Docker base images. When you build a Docker image FROM ubuntu or FROM alpine, your image includes the OS packages. If you distribute that Docker image publicly, you distribute those packages and must provide access to their source code. Your application code inside the container remains independent.

8 Databases No obligations

PostgreSQL, MySQL, SQLite, MongoDB, Elasticsearch, and other databases.

PostgreSQL, SQLite — Fully permissive licenses. No obligations beyond acknowledging the copyright.

MySQL — GPL license. However, MySQL runs on your server and is not distributed to users. GPL’s distribution condition is not triggered. This is the standard practice for all SaaS companies.
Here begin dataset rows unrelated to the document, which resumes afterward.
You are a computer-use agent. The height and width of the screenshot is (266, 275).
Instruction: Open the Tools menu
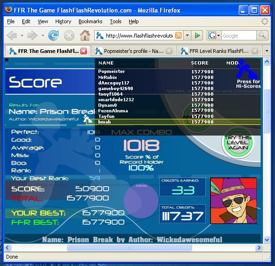click(116, 21)
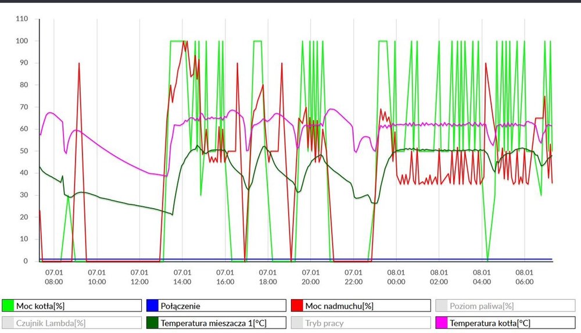The height and width of the screenshot is (333, 581).
Task: Select the 08.01 00:00 time axis label
Action: tap(396, 277)
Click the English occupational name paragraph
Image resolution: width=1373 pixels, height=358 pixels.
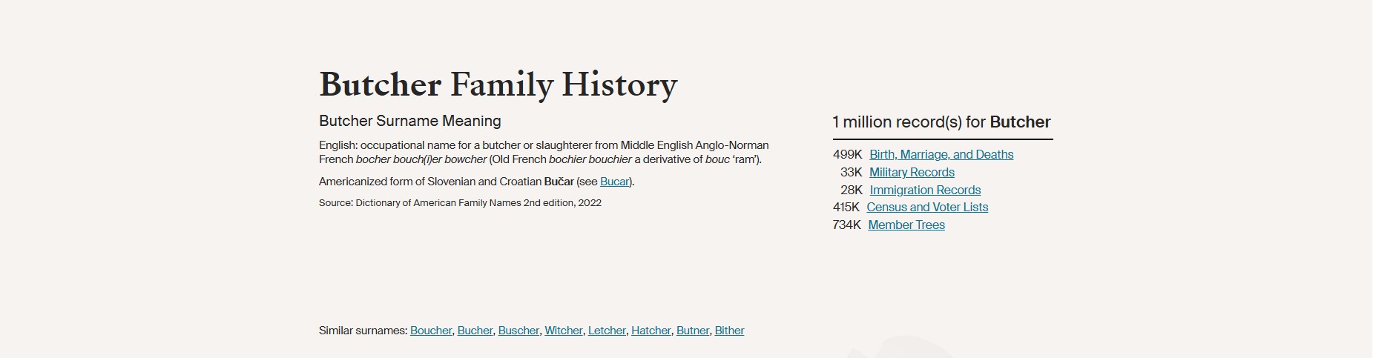[x=544, y=152]
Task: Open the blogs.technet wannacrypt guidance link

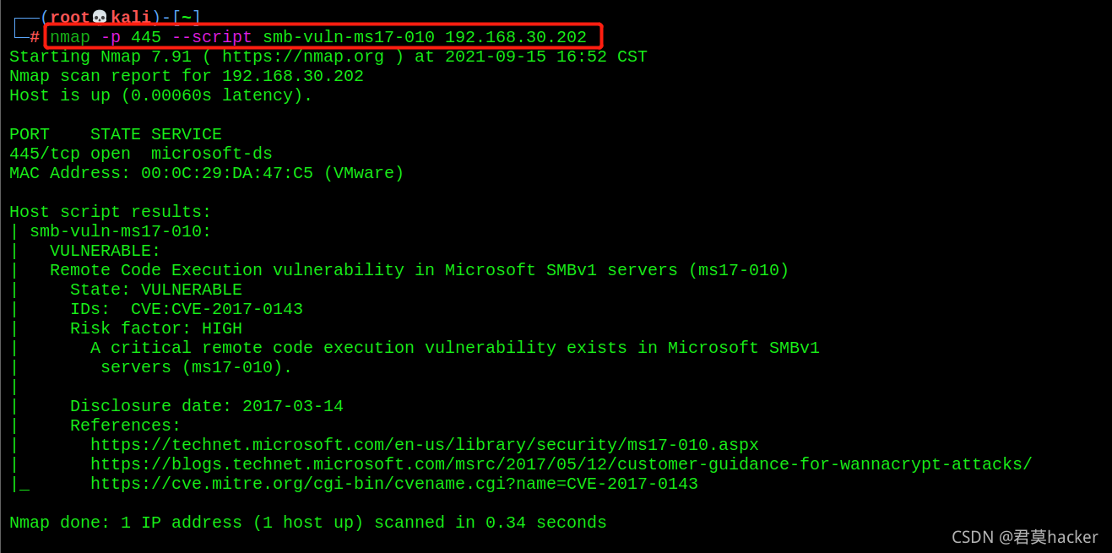Action: pos(561,464)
MongoDB and Elasticsearch (SSPL) — SSPL is not OSI-approved. Its core condition: if you offer SSPL software as a managed service to others, you must disclose the source code of your entire service stack, not just the SSPL component.

Permissions

  • Commercial use
  • Modification
  • Distribution

Conditions

  • Disclose source if offered as service
  • Same license (SSPL)
  • Include copyright notice
  • Include license text

Limitations

  • No liability
  • No warranty
SSPL edge case

If you use MongoDB or Elasticsearch internally (private servers, not offered as a service), no SSPL obligation applies. If you offer them as a service to others, you must release your entire service stack source code under SSPL.

How to Fulfill Your Obligations

1. Embed Notices in Your Frontend Bundle


Every frontend dependency must be accounted for. Use a build plugin to automate extraction from node_modules.

Alternatively, create a /licenses or /credits route in your app and link to it from your footer. This satisfies the “include copyright notice and license text” condition for MIT, BSD, Apache, and most permissive licenses.

2. Maintain a THIRD-PARTY-LICENSES File for Your Backend


If your backend stays on your server, notice requirements are less strict. But if you ship on-prem versions, provide builds to enterprise customers, or distribute Docker images, all license conditions apply.

Create a THIRD-PARTY-LICENSES file in the root of your repo. List all backend dependencies and their licenses. Update it whenever you add or remove a dependency.

3. Run a Dependency Audit Before You Ship


Identify any GPL or AGPL packages before they reach production.